ABOUT ISLAM

Minggu, 06 April 2008

METROPOLIS SYNDROME

Ada lagi fenomena yang semakin populer secara kuantitatif dan kualitatif di perkotaan (terutama di kota-kota besar), yaitu metropolis syndrome.
Syndrome, adalah satu kumpulan simptom atau gejala-gejala yang saling berkaitan.
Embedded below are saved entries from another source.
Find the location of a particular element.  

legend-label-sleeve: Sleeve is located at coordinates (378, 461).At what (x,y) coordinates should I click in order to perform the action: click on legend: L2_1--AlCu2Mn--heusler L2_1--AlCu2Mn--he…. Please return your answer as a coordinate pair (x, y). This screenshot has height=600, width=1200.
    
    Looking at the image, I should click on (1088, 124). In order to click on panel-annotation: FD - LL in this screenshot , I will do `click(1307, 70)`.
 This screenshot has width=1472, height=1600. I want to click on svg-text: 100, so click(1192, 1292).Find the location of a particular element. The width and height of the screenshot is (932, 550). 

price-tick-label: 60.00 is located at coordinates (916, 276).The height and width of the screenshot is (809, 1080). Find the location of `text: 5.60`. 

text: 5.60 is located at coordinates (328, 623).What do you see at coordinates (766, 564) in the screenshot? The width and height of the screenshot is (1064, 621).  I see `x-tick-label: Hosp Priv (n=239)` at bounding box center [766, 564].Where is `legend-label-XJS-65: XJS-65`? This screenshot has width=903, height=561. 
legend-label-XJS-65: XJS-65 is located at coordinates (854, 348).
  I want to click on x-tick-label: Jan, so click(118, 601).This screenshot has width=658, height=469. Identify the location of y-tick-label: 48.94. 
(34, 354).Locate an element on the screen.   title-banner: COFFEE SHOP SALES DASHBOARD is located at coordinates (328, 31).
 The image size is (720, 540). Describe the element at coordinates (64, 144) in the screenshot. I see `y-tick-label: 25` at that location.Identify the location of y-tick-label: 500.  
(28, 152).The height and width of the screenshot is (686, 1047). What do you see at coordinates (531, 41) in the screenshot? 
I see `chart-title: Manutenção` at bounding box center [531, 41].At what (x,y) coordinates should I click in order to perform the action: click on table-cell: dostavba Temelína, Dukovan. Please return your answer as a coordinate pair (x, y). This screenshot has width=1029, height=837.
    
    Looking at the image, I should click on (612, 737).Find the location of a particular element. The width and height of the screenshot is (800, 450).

Syndrome juga difahami sebagai suatu kumpulan sifat-sifat kepribadian atau perilaku.
Sementara itu, metropolis syndrome adalah kepribadian atau perilaku anak yang terbentuk akibat ditinggalkan kedua orang tuanya (ayah dan ibu) bekerja. Gejala ini disebut metropolis syndrome karena banyak terjadi di kota-kota besar (metropolitan).
Dalam konteks Islam, popularitas metropolis syndrome sangat mengkhawatirkan. Hal ini dikarenakan syndrome terjadi pada anak-anak. Padahal anak adalah asset umat Islam dan sekaligus menjadi titik tumpu eksistensi dan pengembangan Islam.
Anak bukanlah hasil dari reproduksi kedua orang tuanya, melainkan sebuah proses regenerasi dari kedua orang tuanya. Dalam proses regenerasi terkandung unsur fisik (biologis), dan non fisik (nilai atau value).
Unsur nilai meliputi: (1) nilai-nilai keyakinan terhadap Tuhannya (aqidah), (2) nilai-nilai bakti kepada Tuhannya (ibadah), (3) nilai-nilai dalam interaksi sosial (muamallah), (4) nilai-nilai etika atau sopan santun (adab), dan (5) nilai-nilai ekspresional (akhlak).
Oleh karena itu, maraknya metropolis syndrome di kalangan anak-anak sungguh sangat mengkhawatirkan. Fenomena kedua orang tua (ayah dan ibu) bekerja, sungguh sangat memprihatinkan, dan memerlukan upaya penghentian (kecuali dalam keadaan darurat). Karena biaya regeneratif yang harus dibayar sangat mahal, misal anak menjadi tidak Islami atau tidak shaleh.
Sudah saatnya ayah dan ibu berdiskusi kembali, tentang tujuan keluarga. Jika keduanya memutuskan, bahwa tujuan keluarga adalah hanya untuk mencapai gengsi sosial, maka materi (harta kekayaan) menjadi prasyarat utama. Akibatnya, metropolis syndrome merupakan "harga" yang harus dibayar.
Sebaliknya, jika ayah dan ibu bersikukuh, bahwa keluarga yang mereka bentuk adalah ikhtiar optimal untuk menggapai ridha Allah SWT, maka mereka harus mempertimbangkan ancaman metropolis syndrome, dan peran regeneratif yang harus dimainkan.
Ayah dan ibu harus berdiskusi, tentang upaya memenuhi kebutuhan biologis (makan, minum, pakaian, kesehatan, dan lain-lain) dan kebutuhan nilai (aqidah, ibadah, muamallah, adab, dan akhlak) anak-anaknya. Sudah saatnya ayah dan ibu tidak lagi memandang pekerjaan publik (di luar rumah) dan domestik (di dalam rumah) sebagai fenomena strukturatif (atas-bawah). Keduanya (ayah dan ibu) harus faham, bahwa pekerjaan publik dan domestik merupakan fenomena klaster (sejajar atau egaliter).
Oleh karena itu, di antara mereka tidak ada yang merasa diagungkan dan direndahkan, ketika mereka berbagi tugas dan fungsi, di mana pekerjaan publik akan dilakukan oleh ayah dengan dukungan ibu di rumah, dan pekerjaan domestik akan dilakukan oleh ibu dengan dukungan ayah saat berada di rumah.
Keduanya bertekad bekerjasama (bukan sama-sama kerja di luar rumah) untuk memainkan peran regeneratif secara optimal, sesuai kemampuannya. Agar Allah SWT ridha kepada mereka, dan mereka memperoleh kebahagiaan di dunia dan akherat. InsyaAllah.